WHAT THE TASK REQUIRES - Output nothing but the lines from the first line of the listing below through the line containing "Screen dimensions: 685x482", printed exactly and free of pictures.
++++
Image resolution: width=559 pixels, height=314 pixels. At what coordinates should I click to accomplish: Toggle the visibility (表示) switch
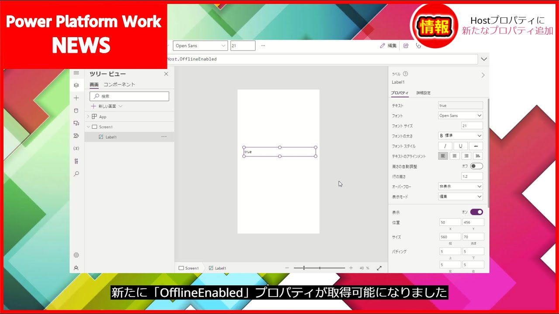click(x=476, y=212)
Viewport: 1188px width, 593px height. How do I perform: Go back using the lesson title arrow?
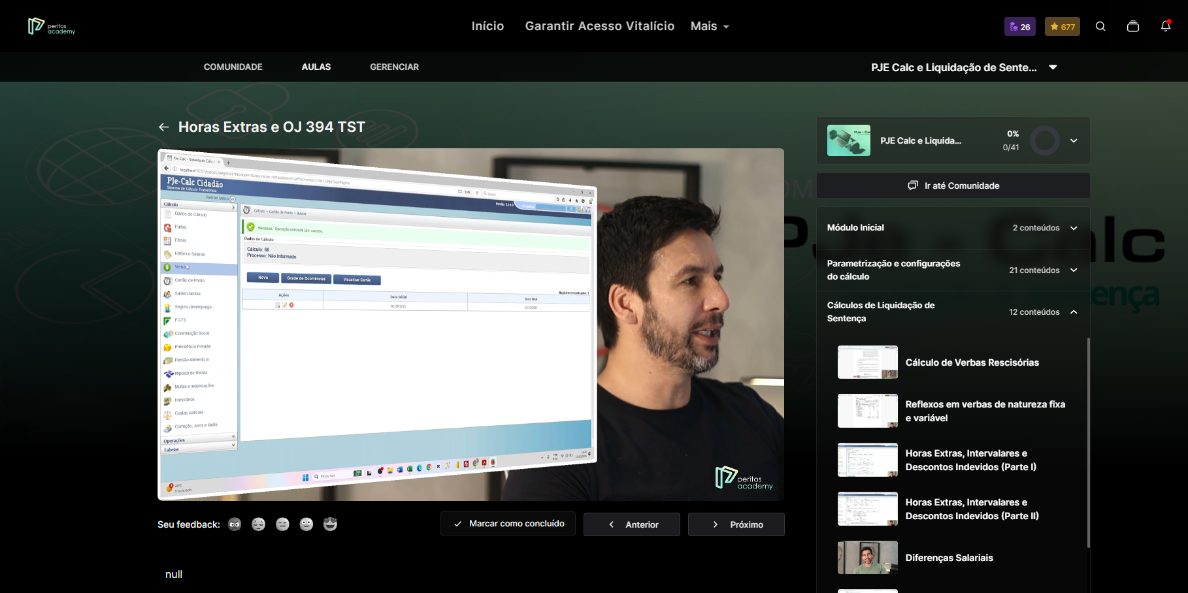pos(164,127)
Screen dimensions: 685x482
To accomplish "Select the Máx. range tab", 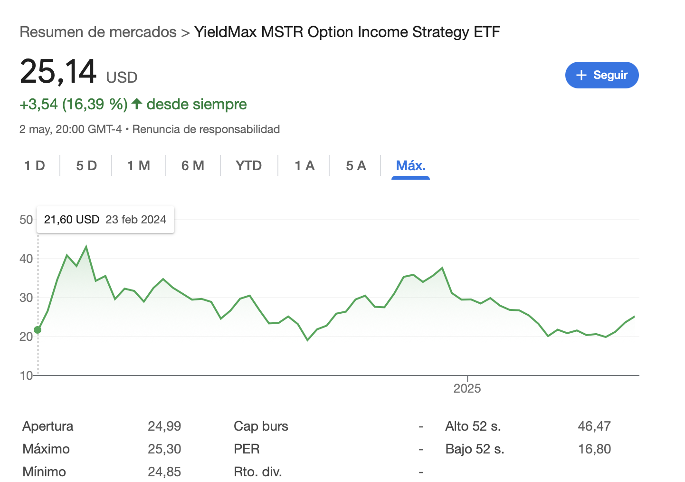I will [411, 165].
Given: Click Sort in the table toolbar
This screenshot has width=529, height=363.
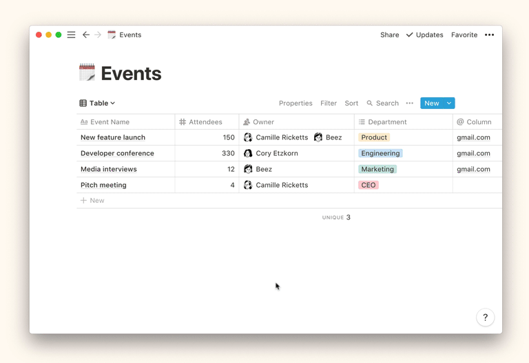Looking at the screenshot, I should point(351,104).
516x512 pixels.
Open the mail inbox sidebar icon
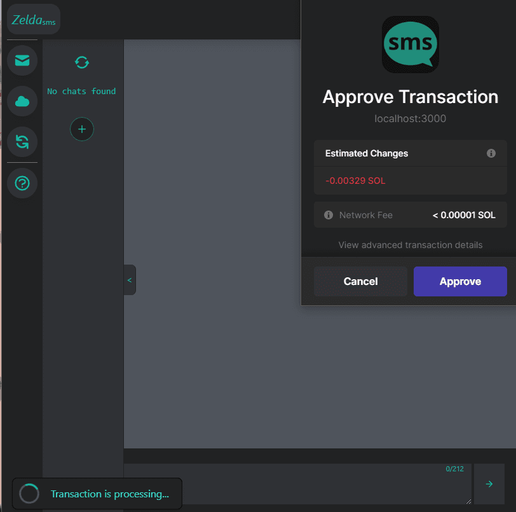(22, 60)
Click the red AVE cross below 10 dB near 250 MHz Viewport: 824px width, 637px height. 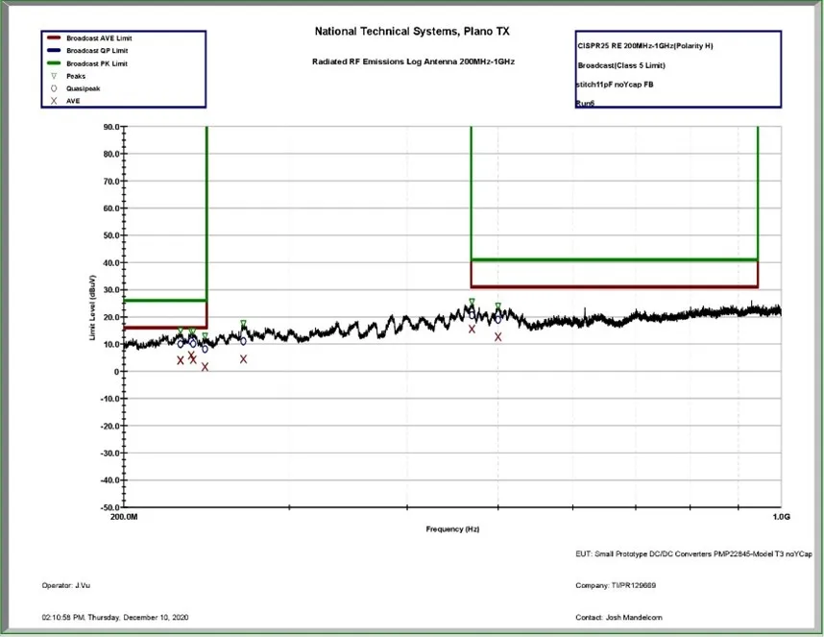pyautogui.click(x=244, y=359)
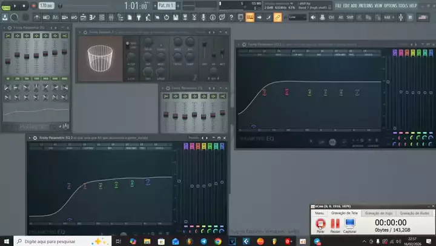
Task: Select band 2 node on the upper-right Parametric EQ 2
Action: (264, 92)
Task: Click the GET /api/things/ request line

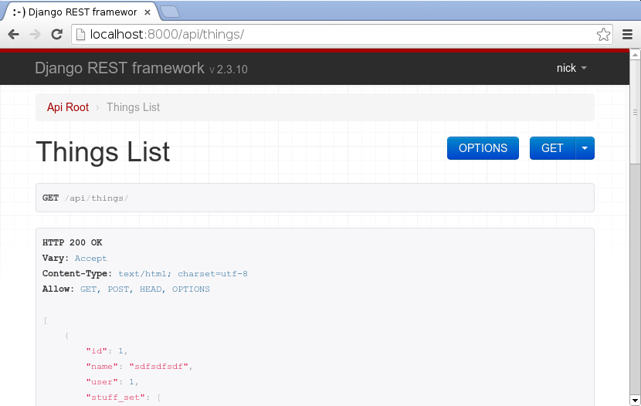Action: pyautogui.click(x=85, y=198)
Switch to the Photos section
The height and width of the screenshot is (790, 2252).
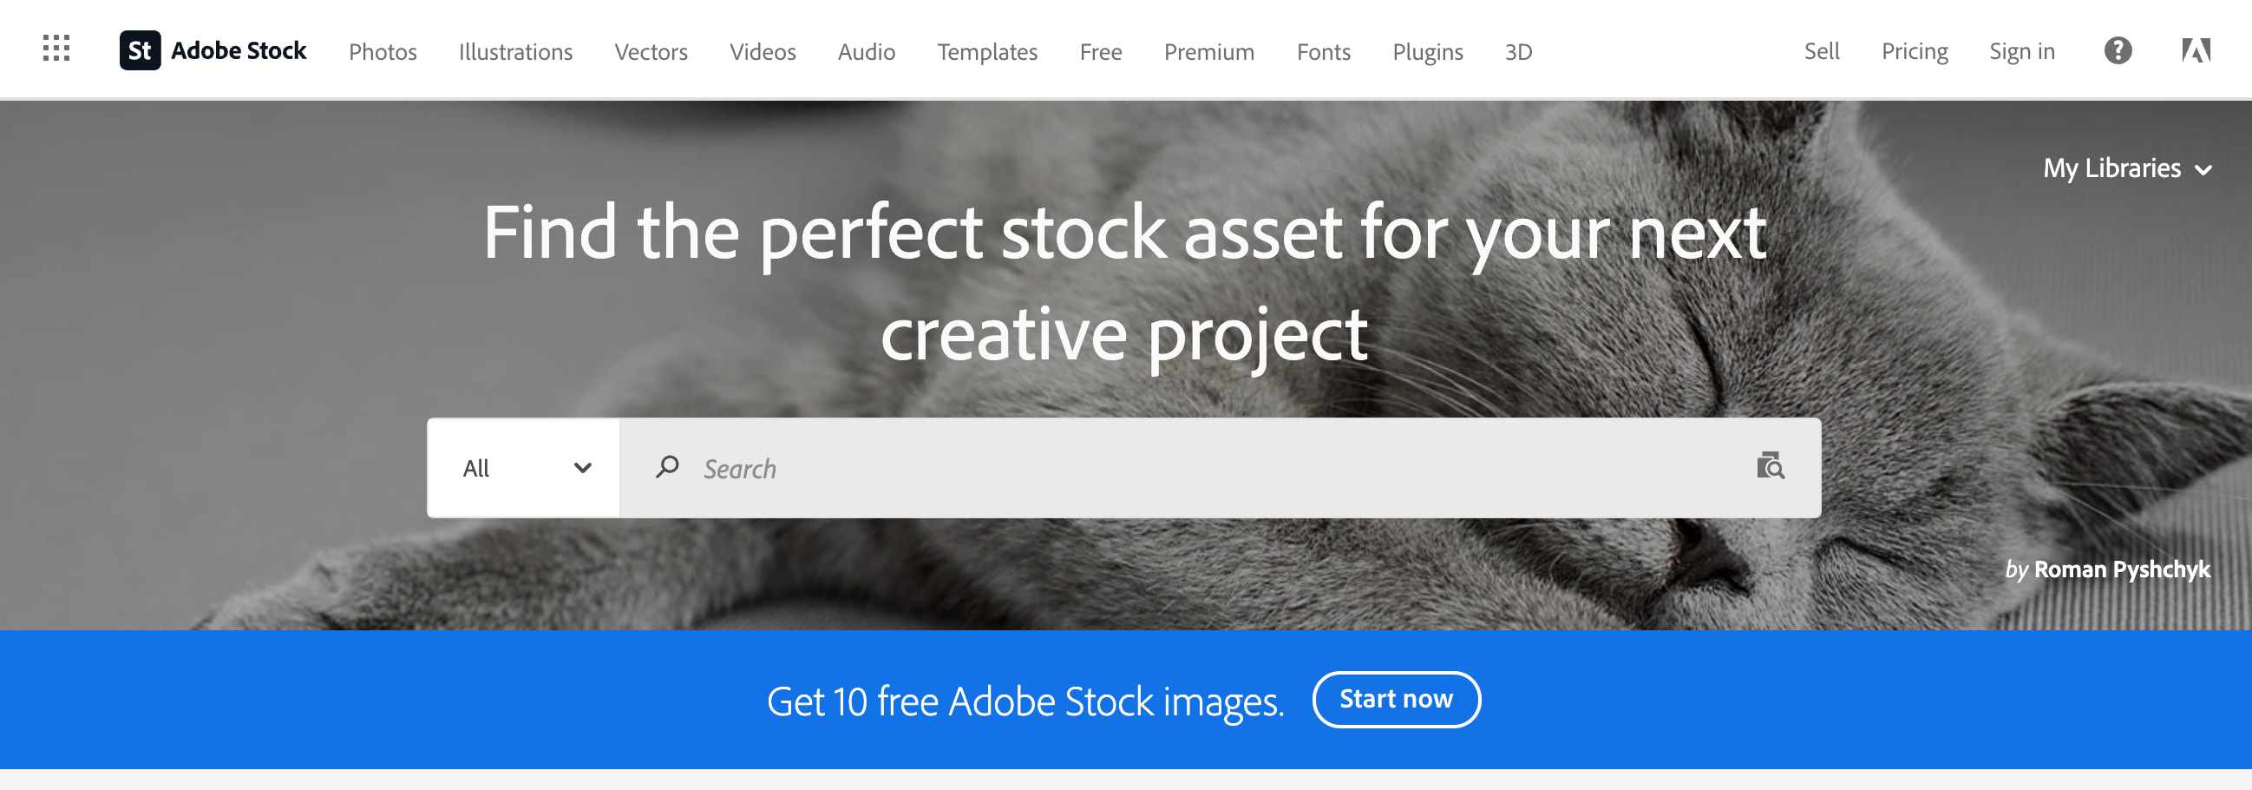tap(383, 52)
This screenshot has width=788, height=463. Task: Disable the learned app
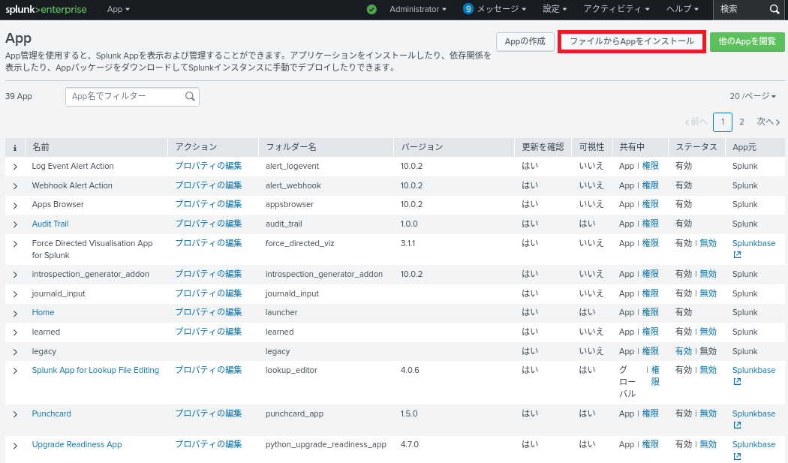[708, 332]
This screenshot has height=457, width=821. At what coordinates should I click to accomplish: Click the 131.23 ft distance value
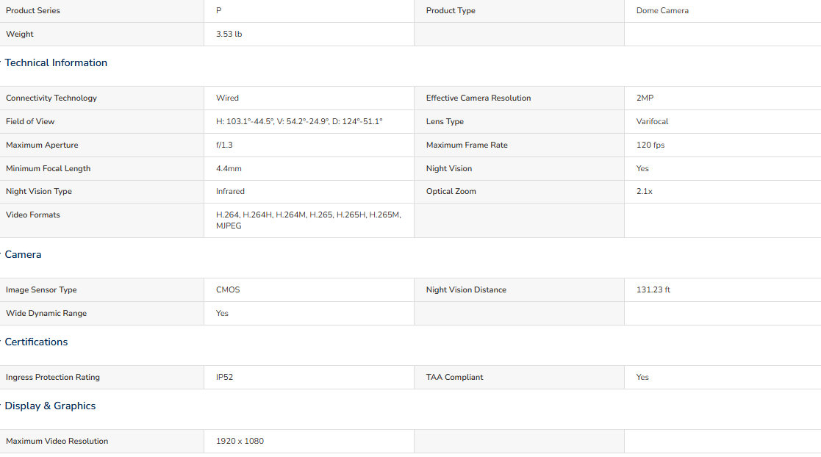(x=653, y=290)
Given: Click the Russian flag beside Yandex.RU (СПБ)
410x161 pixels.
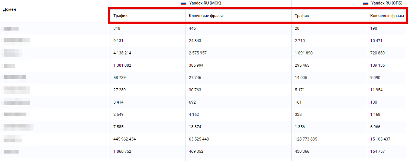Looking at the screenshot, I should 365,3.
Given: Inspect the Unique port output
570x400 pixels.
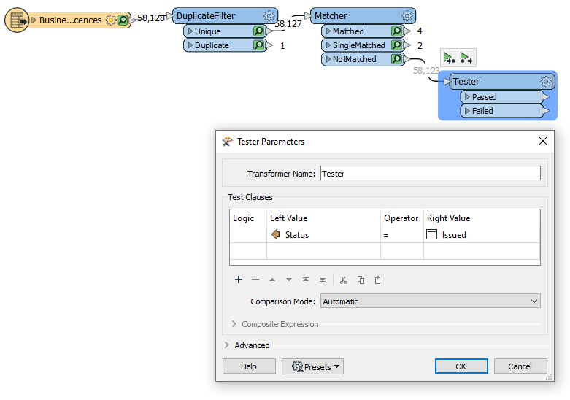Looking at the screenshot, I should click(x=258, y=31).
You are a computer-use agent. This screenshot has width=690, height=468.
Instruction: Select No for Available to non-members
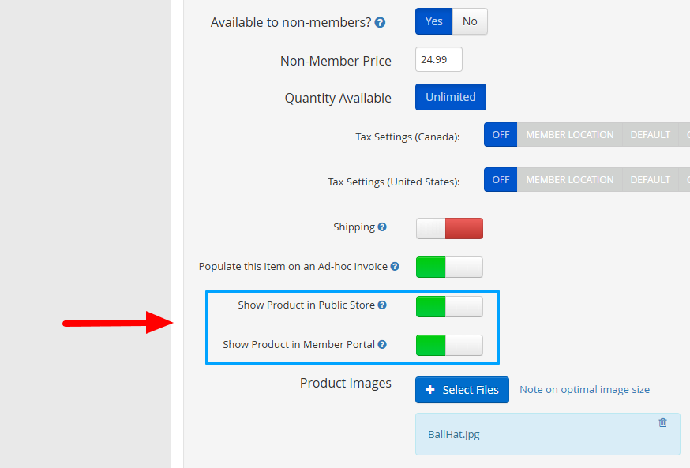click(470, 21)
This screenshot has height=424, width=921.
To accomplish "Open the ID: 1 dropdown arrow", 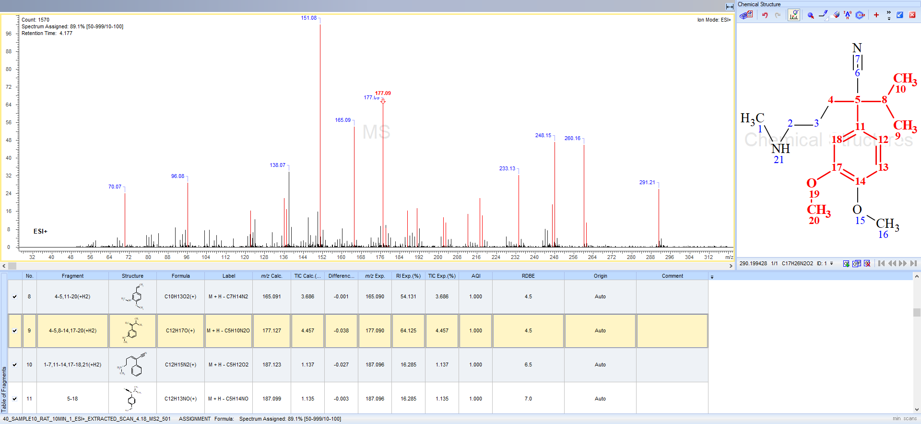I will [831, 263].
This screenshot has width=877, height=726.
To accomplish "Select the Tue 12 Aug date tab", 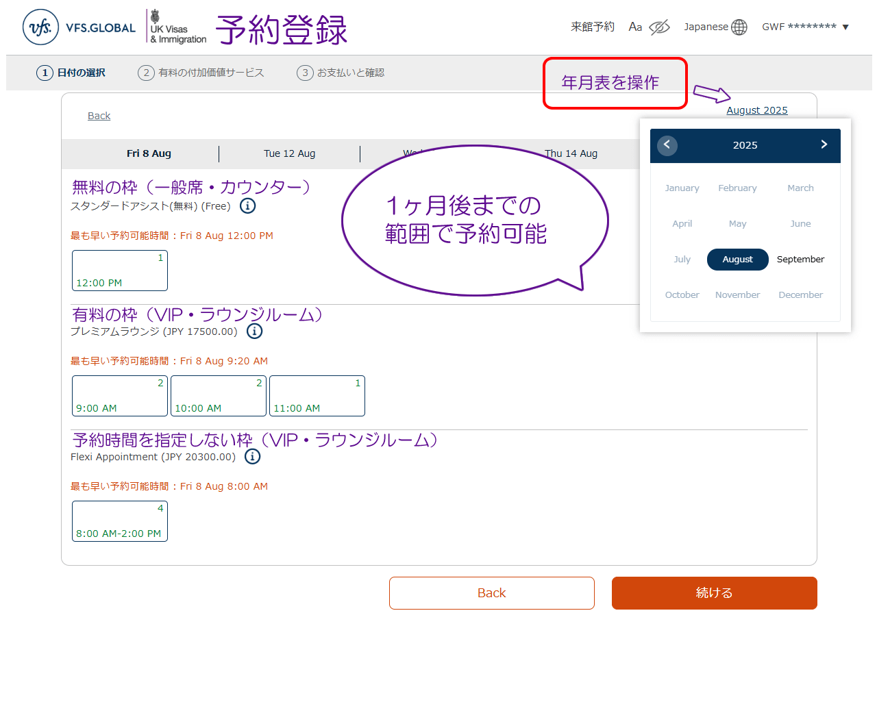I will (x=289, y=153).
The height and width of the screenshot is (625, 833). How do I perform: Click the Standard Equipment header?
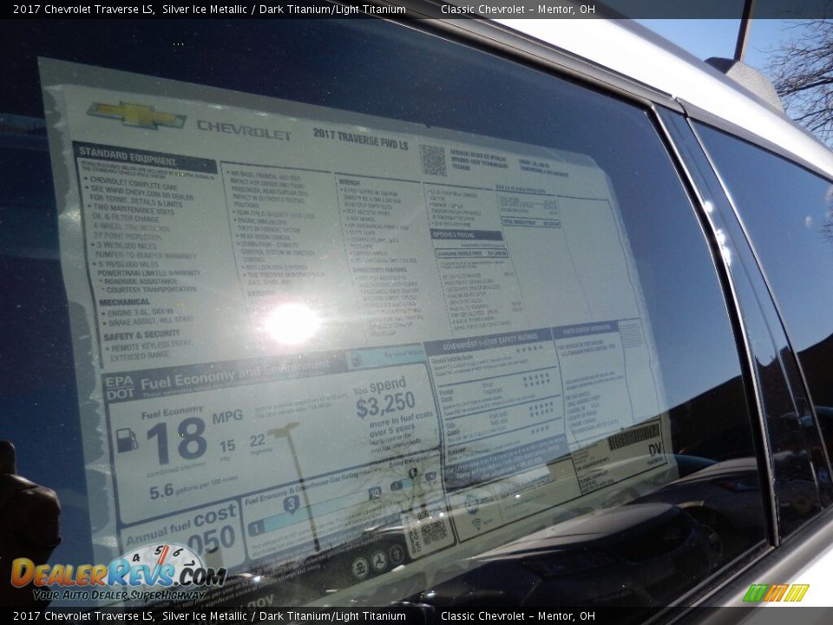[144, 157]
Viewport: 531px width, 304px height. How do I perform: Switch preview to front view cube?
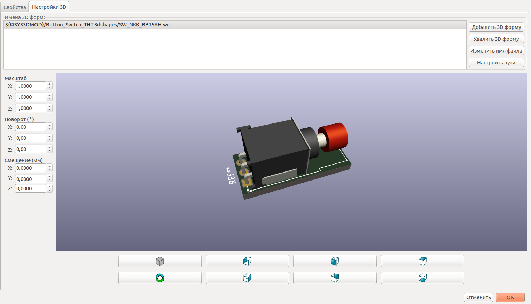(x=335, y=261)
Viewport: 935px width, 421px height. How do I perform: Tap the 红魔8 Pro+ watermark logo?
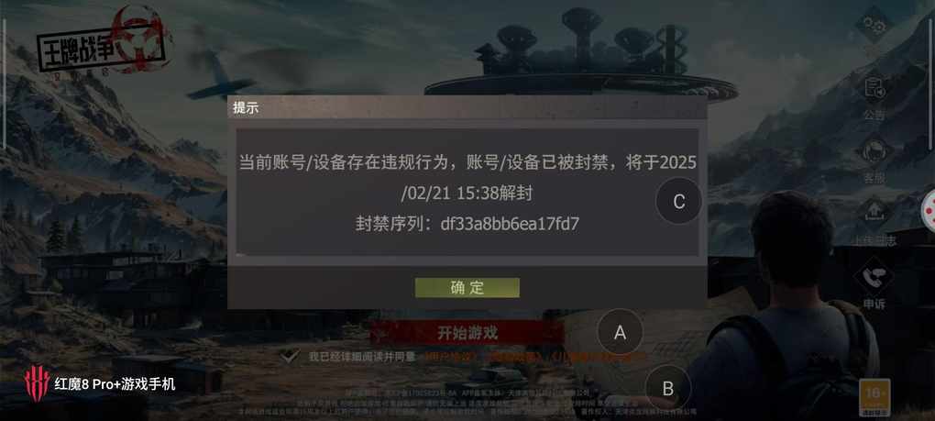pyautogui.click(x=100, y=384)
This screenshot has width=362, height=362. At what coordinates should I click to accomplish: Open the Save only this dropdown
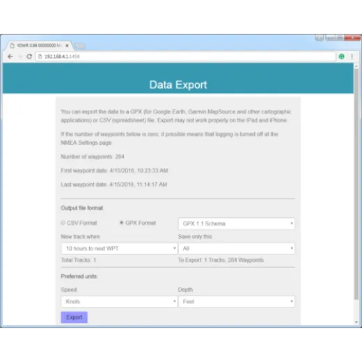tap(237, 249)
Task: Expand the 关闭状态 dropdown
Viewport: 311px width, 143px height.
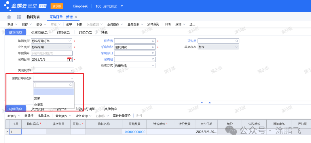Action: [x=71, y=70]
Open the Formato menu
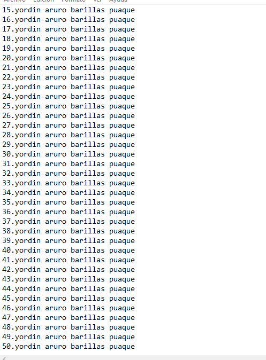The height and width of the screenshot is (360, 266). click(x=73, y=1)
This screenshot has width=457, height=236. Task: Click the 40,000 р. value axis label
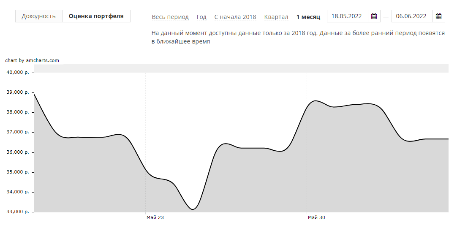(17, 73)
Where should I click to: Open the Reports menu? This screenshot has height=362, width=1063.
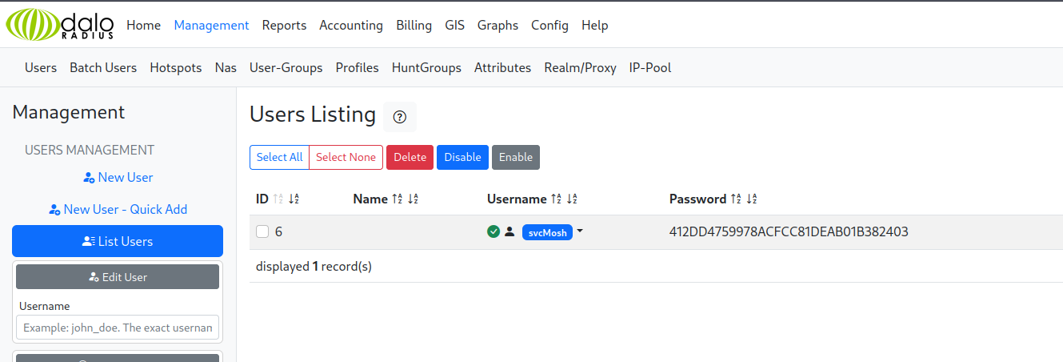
++++
TASK RESULT -
Image resolution: width=559 pixels, height=314 pixels. At what coordinates should I click to accomplish: Toggle the visibility (表示) switch
click(x=476, y=212)
Viewport: 1188px width, 593px height. How do I perform: Go back using the lesson title arrow?
pos(164,127)
Screen dimensions: 685x482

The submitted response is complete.